Pluses  It’s made from all natural ingredients and handmade in London. It also has a simple, recognizable ingredients list, and it tastes like what it’s made from. It has a very distinctive taste made up of fruit and cinnamon with earthy notes. It’s relatively low in sugar and only gently sparkling.

Minuses  It’s a bit divisive flavour wise. Also they don’t seem to be giving anything to any particular charity.


Claytons Kola Tonic

 Available online from The Whiskey Exchange and from stockists £6.95 for 750ml

Pluses It kind of looks like it should be alcoholic. It mixes well with ginger beer, ice tea, soda water and probably a few other things. It has definite medicinal overtones, but is also probably the most grown-up of the cola offerings, tastes citrusy and not overly sweet.

Minuses I don’t think there are any ethical benefits to this one, although it does boast an alarming range of supposed health benefits. Apparently it’s an aphrodisiac and an anti-depressant. Well those two go hand in hand. It’s not really something you would drink on its own, definitely better as an addition to other things.


Gusto Cola
Available from Ocado and health food shops £1.89 for 250ml

Pluses Gusto Cola is organic, fairtrade and low in calories.

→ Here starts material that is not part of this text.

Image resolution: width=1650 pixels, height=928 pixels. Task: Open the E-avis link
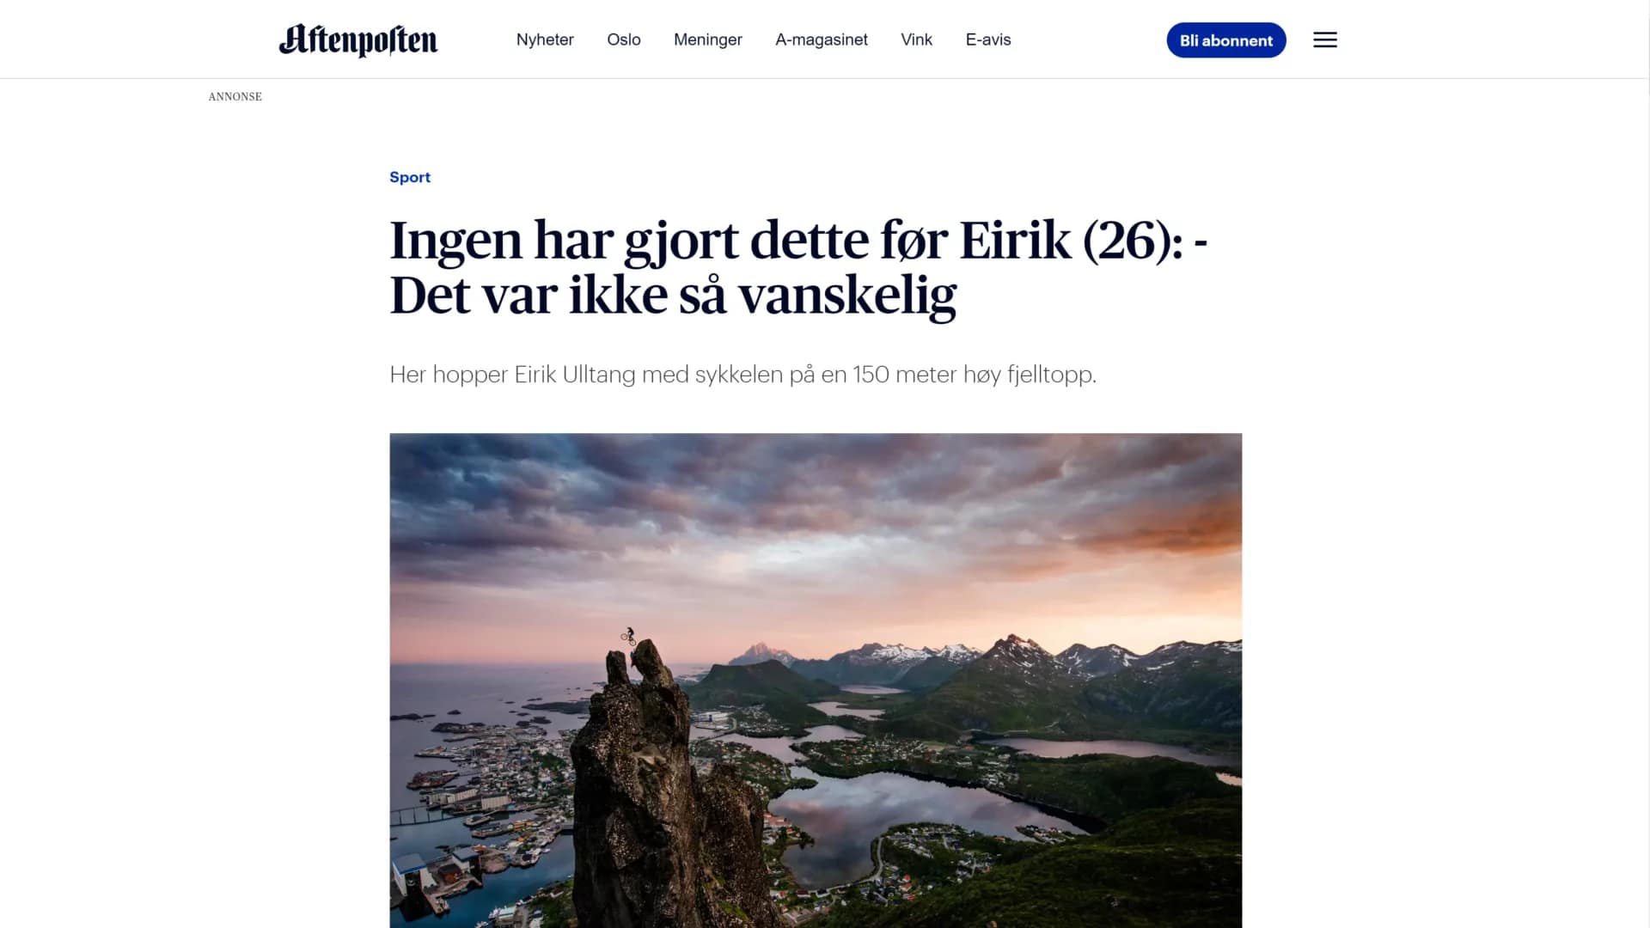coord(988,40)
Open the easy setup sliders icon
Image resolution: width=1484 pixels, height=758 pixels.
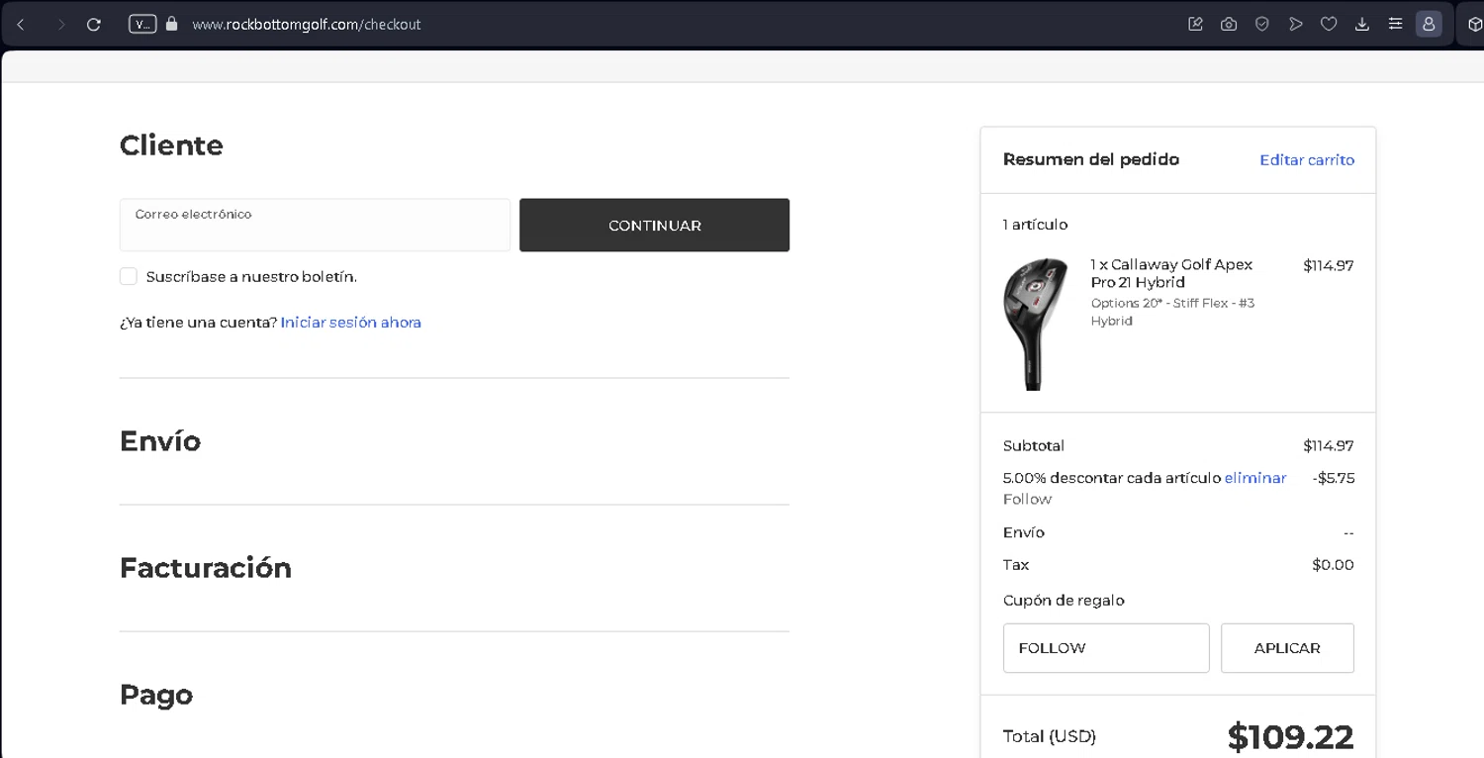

It’s sweetened with a mix of cane sugar, stevia and inulin which comes from agave plants. Each bottle contains 49 calories, which is a third of the calorie content of ordinary cola. It is made from a blend of vanilla, spices, lemon juice and kola nuts, which add natural caffeine to the drink. It has a nice fizz and a sweet kola taste with a hint of spicyness.

Minuses At first sip it sort of tastes like a cheap Coke knock off.